Poetry: Radha Chakravarty

Radha Chakravarty
In Your Eyes a River

[To my father’s village Shyamsiddhi]

 

You never left Shyamsiddhi.

In your heart you carried a home,

in your eyes a river, in the soles your feet,

the swing and shift of a bamboo sanko,

narrow bridge of precarious crossings,

in seasons when you were not a-swim

in the rain-swollen canal circling

that mound, the lost ground of your birth,

forsaken foundation of your fast-transforming self,

and absent source of mine.

 

Past towering Shyamsiddhi Math,

crossing lush green fields of memory,

flourishing on the soil of old tales retold,

I traverse, now, the trail you took

on sunburnt days, to Srinagar school, clutching

slate, chalk, and shining boyhood dreams,

unaware that the highway of history

is a one-way route to the point of no return.

 

Across that same swaying sanko I step, now,

forward and back, into your past and mine,

searching opaque green water for signs,

scanning cloud-laden sky for answers.

The climb is slippery. Mud can be treacherous.

Helping hands draw me ashore, to the present.

 

My questing soul kneels before

the starkness of your truth. Face to face

with the very spot where your story began,

bearing hidden future seeds of mine,

awed by stark simplicity of hut, yard,

well, sky and bottle-gourd vine,

green sway of banana leaves

and palm tree’s shaggy grace,

Here, I hear the heartbeat of the past,

feel the pulse of my present.

The silence of the listening earth is deafening.

Beneath the gaze of that same new and ancient sky,

I stand face to face with your impossible story,

and find at last the missing opening lines of mine.

 

[Note: This poem is addressed to my father, whose family migrated to Kolkata from their village Shyamsiddhi in East Bengal (now Bangladesh), just before Partition.

sanko: Bengali word for a narrow bamboo footbridge.]

***

 

Cut Flowers

Roses in a vase

stems cut to size, arranged

in formal symmetry, designed

to please the cultivated gaze,

to match the stately grace

of ritual social pageantry

 

still

fill the air

with fragrant defiance,

of forbidden memory—

 

that forsaken garden,

familiar thorny branch,

wildness of the wind,

smell of moist earth,

hum of the honey bee

dazzle of sunshine,

tender caress

of dewdrops at dawn, and

the whimsy

of butterflies

***

 

Driftwood dreams

 

stranded on a strange new shore

driftwood dreams of home—

that familiar forest, that deep-rooted tree,

that growing, branched family

of ancient lineage, lush with leaves,

new shoots, blossoms, slowly ripening fruit,

filled with birdsong, echoing calls

of creatures of the wild,

growing living history, now lost

in the toss and churn of ocean waves,

tides of time, indifferent

to the fate of un-homed migrants

***

 

Bio: Radha Chakravarty is a widely published writer, critic and translator. Subliminal: Poems is her recent collection of poetry.

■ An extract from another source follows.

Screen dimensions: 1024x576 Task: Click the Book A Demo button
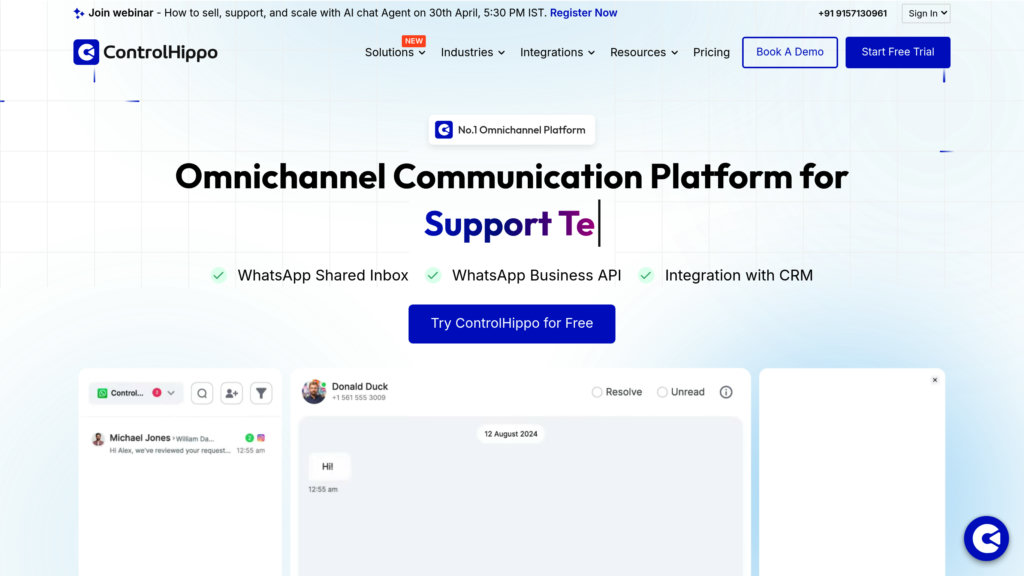[x=789, y=52]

Her poems have appeared in numerous journals and anthologies. She contributed to Pandemic: A Worldwide Community Poem (Muse Pie Press, USA), nominated for the Pushcart Prize 2020.  She has published over 20 books, including translations of major Bengali writers, anthologies of South Asian writing, and critical studies of Tagore, Mahasweta Devi and contemporary women writers. She was Professor of Comparative Literature & Translation Studies at Ambedkar University Delhi.